Septiembre, uno justo, debería ser para unos padres decentes un horizonte despejado, la promesa de un oasis, un paraíso de egoísmo y tiempo libre, y no el pozo sin fondo que es. Porque el colegio, vamos a dejarnos de chiquilladas, está muy bien para todo eso de aprender, socializarse, hacerse personas de bien y ciudadanos de provecho, pero su función principal debería ser quitarnos a los chavales de encima y tenerlos entretenidos mientras los demás vivimos. Habrá quien diga que no, profesores y gente de esa, pero es que sí, al menos desde que nos impusieron la educación obligatoria y el trabajo infantil comenzó a ser una opción tan mal vista.

Septiembre, uno justo, debería ser para unos padres decentes un horizonte despejado, la promesa de un oasis


Con tantas modernidades ahora los niños ya no solo no ayudan en la economía familiar, con todo lo que eso repercutía en el consumo y tiraba del PIB, sino que poner a dos hijos en el aula supone una inversión suicida para cualquier salario medio del sur de Europa. Antes al menos quedaba el consuelo de plantearlo como una inversión a futuro, pero con el mercado laboral que nos están dejando hay que abandonar toda esperanza, tenemos licenciados suficientes como para cubrir todos los puestos de repartidor, reponedor de supermercado y operador de call-center necesarios en décadas.

Al menos esta situación está sirviendo para retomar costumbres sociales que siempre habían servido para apuntalar nuestra conciencia de tribu, como la economía colaborativa o el trueque. Para muchos el intercambio de libros de texto está siendo un buen alivio, así que, por favor, exijan a su hijos que los subrayen a lápiz. Ojalá fuera posible hacerlo también con la ropa, porque equipar a un par de chavales para el colegio sale más caro que enviar una expedición al Polo.

El gasto básico necesario es suficiente como para dejar una economía familiar temblando más que la banca española ante un test de estrés de la UE, pero es que además hay que añadirle el precio de las actividades extraescolares, que es el eufemismo que empleamos cuando queremos decir «hay que buscarle a los niños algo que hacer porque no va a haber cristo que los aguante toda la tarde en casa». Actividades extraescolares es más corto, nos hace sentir más responsables y se puede decir delante de ellos, que serán niños pero no son tontos.

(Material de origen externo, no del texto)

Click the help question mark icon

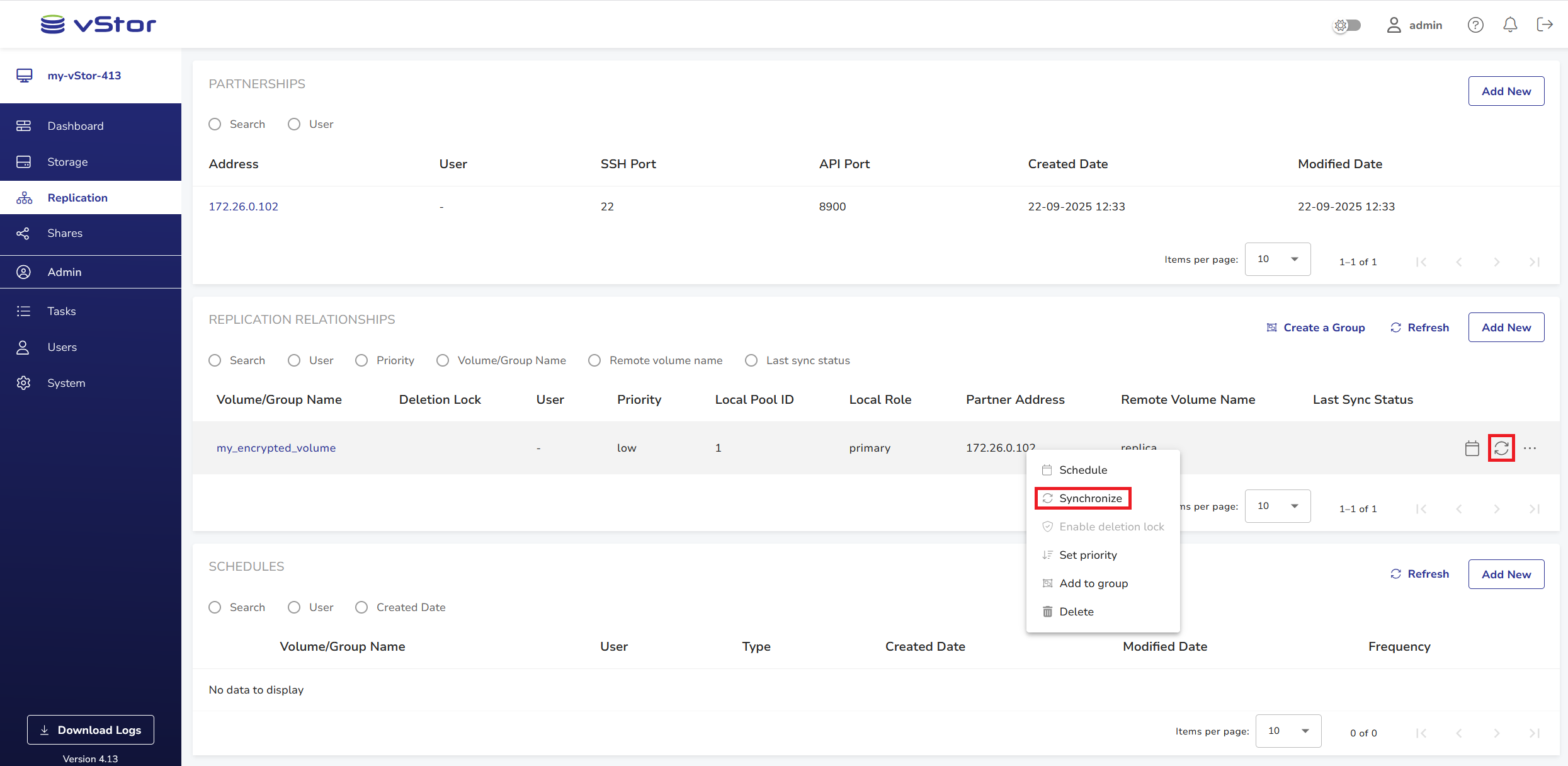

El gasto básico necesario es suficiente como para dejar una economía familiar temblando más que la banca ante un test de estrés de la UE 

Por valer, vale cualquiera, desde manualidades con material reciclado a cuidados para crear tu pequeña huerta urbana en tu habitación, aunque las principales se dividen en dos: las destinadas a terminar de agotar a los niños para que lleguen más cansados y se duerman antes, entre las que se incluyen todas las disciplinas deportivas y las socorridas clases de baile y danza; y las destinadas a satisfacer nuestra imagen de padres perfectos que queremos la formación más completa para ellos, y que incluyen desde ajedrez a flauta travesera. Entre estas últimas destaca por su implantación, relevancia y precio el inglés, una materia al parecer tan importante, tan esencial, que todavía no hemos encontrado el modo de impartirla como se debe en los colegios y preferimos fiarla a cualquier otra persona, que como único requisito debe cumplir ser nativo, porque lo importante es que escuchen y hablen, aunque no sepan gramática ni vocabulario.

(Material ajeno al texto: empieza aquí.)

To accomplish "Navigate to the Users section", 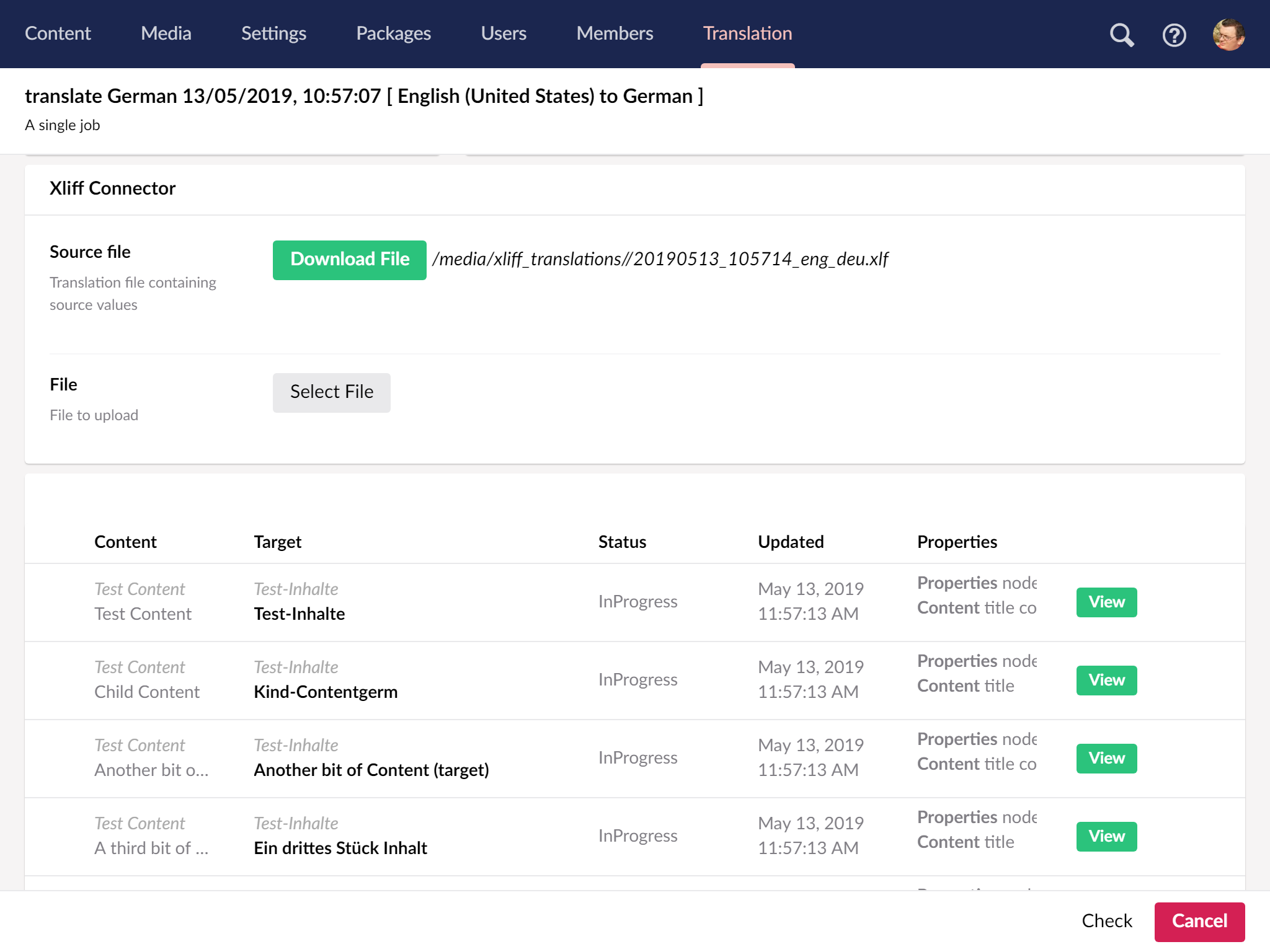I will (x=504, y=33).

Por último, solo queda cuadrar los horarios. Aunque es mucho más fácil teniendo en cuenta que la situación de quiebra económica en que te ha dejado el principio de curso te impide siquiera pensar en salir o hacer algo de lo que te apetece, y ya, por fin, tienes todo ese tiempo libre que tanto habías añorado durante los ochenta días que llevas deseando septiembre. Feliz regreso al cole y ánimo, que total un hijo solo es para toda la vida.